Description of the task: Your reply should be an exact copy of the lines from the one that holds "Image resolution: width=986" to the end of the data below.

(Material for this exercise Opens)

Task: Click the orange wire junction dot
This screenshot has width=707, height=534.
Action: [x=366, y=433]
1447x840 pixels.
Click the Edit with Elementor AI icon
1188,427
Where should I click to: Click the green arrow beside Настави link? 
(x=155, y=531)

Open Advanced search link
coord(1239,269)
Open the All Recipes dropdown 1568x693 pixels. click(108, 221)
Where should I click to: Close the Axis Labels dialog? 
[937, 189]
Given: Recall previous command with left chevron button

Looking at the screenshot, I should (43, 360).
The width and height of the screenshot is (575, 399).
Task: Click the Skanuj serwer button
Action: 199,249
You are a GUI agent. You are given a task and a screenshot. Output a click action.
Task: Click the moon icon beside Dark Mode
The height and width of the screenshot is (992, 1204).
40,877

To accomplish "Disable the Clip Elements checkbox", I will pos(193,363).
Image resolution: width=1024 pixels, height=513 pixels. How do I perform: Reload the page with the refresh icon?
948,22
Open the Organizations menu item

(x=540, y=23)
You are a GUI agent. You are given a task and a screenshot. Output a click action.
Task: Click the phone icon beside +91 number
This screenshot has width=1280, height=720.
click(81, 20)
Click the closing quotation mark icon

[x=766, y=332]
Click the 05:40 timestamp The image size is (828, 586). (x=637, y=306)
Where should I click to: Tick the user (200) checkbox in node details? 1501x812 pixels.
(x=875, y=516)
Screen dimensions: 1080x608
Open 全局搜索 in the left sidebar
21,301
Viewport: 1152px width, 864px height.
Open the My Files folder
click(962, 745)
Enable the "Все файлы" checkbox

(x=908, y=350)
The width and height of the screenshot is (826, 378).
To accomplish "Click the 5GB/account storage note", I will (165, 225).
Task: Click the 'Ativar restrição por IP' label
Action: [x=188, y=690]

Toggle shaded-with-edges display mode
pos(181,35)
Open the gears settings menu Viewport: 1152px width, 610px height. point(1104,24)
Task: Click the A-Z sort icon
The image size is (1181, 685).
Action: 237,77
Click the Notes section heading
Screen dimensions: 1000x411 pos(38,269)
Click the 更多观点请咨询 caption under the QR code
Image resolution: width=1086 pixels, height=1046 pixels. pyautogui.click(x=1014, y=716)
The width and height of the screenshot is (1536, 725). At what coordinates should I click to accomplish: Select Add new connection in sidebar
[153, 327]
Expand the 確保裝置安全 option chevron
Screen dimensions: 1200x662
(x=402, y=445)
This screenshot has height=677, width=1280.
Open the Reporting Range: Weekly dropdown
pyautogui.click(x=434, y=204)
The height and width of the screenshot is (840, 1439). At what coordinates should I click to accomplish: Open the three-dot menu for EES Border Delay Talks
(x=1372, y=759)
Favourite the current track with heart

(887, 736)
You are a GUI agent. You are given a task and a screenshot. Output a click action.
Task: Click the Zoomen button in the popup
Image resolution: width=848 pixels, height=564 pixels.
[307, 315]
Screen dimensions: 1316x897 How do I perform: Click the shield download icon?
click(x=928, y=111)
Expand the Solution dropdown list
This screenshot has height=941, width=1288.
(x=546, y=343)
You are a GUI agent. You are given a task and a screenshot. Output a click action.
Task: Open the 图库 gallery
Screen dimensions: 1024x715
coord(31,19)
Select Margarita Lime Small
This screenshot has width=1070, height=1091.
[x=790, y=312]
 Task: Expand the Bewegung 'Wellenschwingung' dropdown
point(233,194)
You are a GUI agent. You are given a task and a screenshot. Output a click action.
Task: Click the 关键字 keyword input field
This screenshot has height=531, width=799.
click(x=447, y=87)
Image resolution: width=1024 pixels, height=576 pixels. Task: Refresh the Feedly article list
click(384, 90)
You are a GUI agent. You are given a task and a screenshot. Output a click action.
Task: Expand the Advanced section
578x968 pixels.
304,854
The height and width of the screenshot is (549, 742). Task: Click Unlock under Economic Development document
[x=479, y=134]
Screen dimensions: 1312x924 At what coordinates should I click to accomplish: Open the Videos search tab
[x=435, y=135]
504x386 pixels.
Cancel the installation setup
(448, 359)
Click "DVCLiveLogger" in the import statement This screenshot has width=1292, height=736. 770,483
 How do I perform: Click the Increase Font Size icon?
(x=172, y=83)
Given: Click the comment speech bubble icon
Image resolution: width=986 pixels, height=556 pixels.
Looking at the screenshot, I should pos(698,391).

(Material for this exercise Closes)

Task response:
Image resolution: width=986 pixels, height=556 pixels.
Looking at the screenshot, I should pos(698,391).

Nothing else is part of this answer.